To summarize, six unknown earlier triterpene glycosides were isolated from the sea cucumber Psolus chitonoides. Some interesting structural features were discovered. Three of them contain a new non-holostane aglycone lacking a lactone and having an 18(20)-epoxy cycle. The second finding is 3-O-methylxylose residue in the glycosides of the sea cucumber belonging to genus Psolus. Finally, the sulfation of 3-O-methylxylose by C-4, found in isolated compounds, has never been revealed before in the holothuroid compounds.

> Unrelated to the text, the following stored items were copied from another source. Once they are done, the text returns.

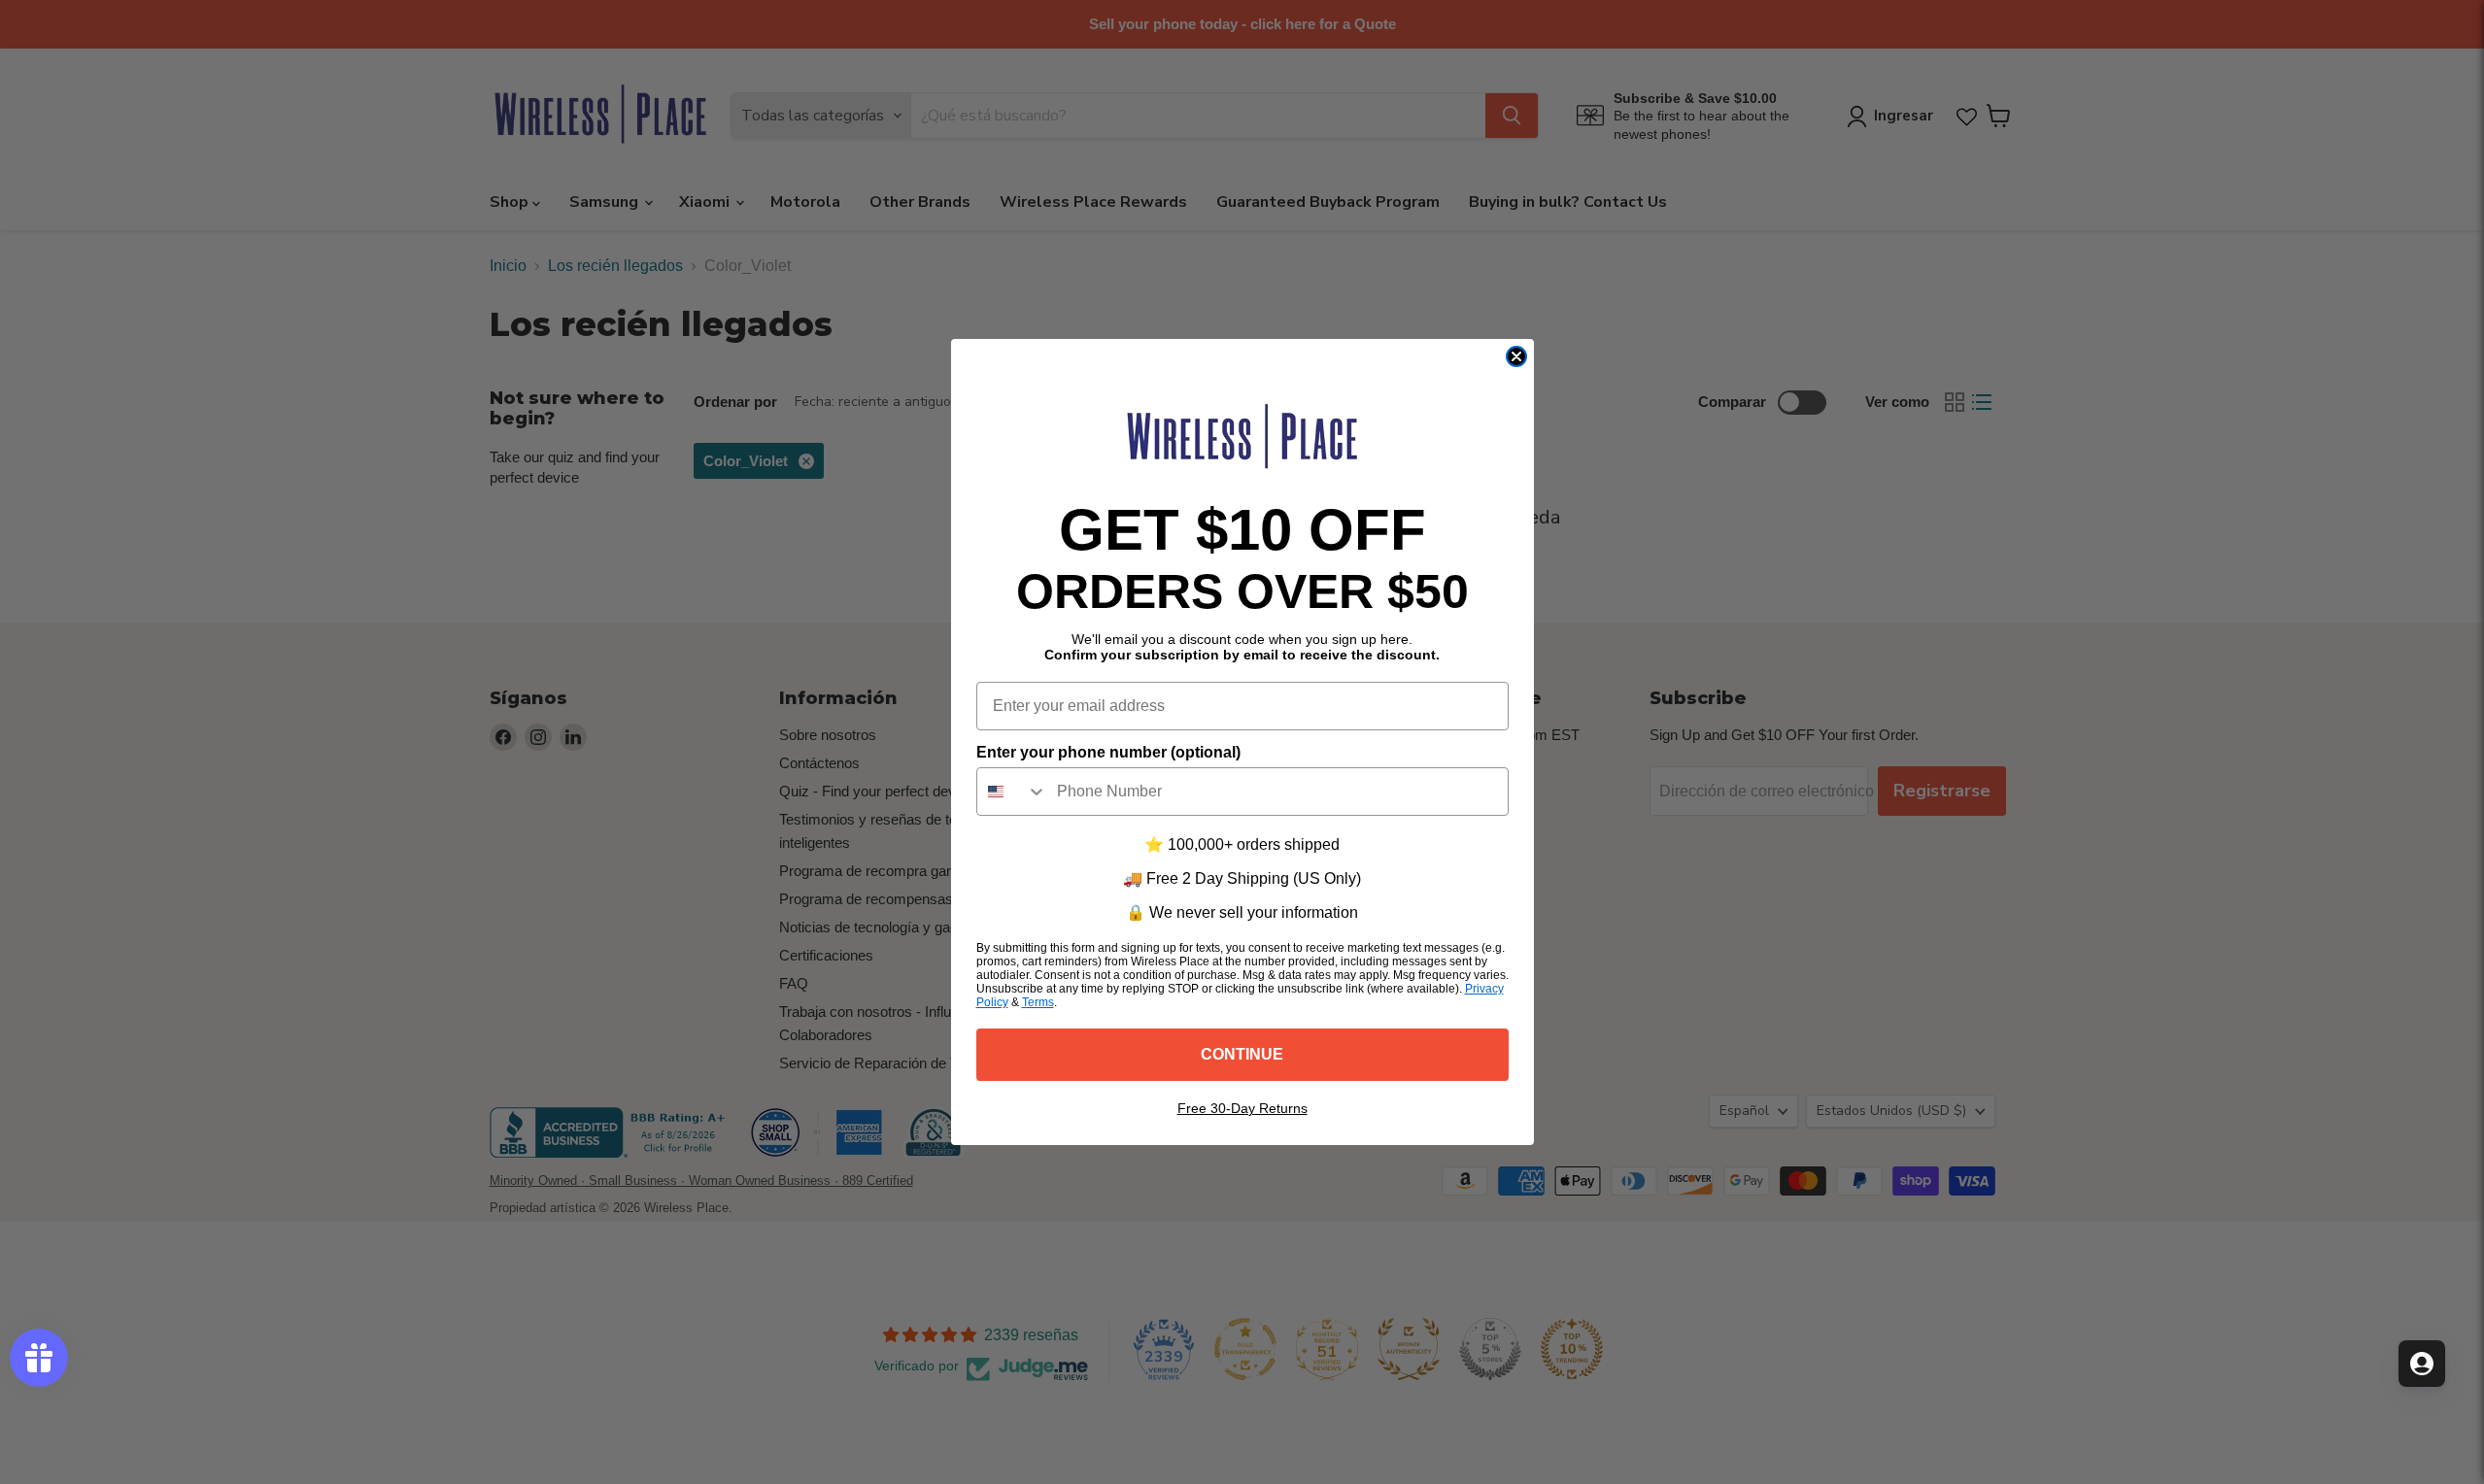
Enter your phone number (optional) (1108, 752)
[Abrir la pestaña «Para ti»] (2422, 1363)
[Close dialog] (1516, 356)
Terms (1038, 1002)
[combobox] (1012, 791)
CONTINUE (1242, 1054)
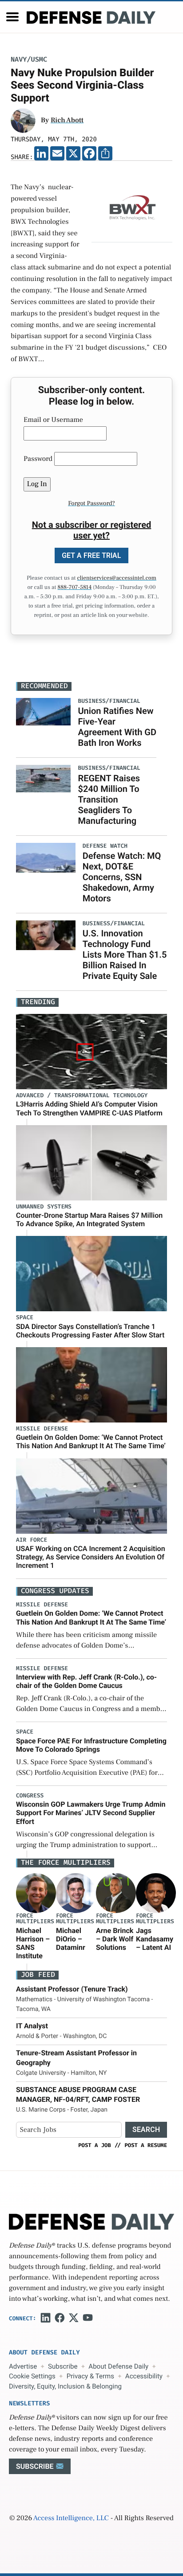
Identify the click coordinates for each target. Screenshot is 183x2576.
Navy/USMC (29, 59)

Five new types of the carbohydrate chains (chitonoidosides of the groups A–E) were found and structurally elucidated. The architecture of tetrasaccharide branched by C-4 Xyl1 carbohydrate chain of chitonoidoside C (4) was also uncommon when compared with the other glycosides from the animals of Psolus genus. Thus, a number of newly found sulfated hexaosides continue to grow since monosulfated hexaosides were isolated first from Cladolabes schmeltzii [25]. After that finding, di- and trisulfated compounds with hexasaccharide chains were found in T. kurilensis [9] and in P. chitonoides (chitonoidoside E (6) having two sulfate groups). We were surprised that the replacement of 18(20)-lactone for 18(20)-epoxide in the aglycones does not significantly affect the cytotoxic activities of isolated glycosides.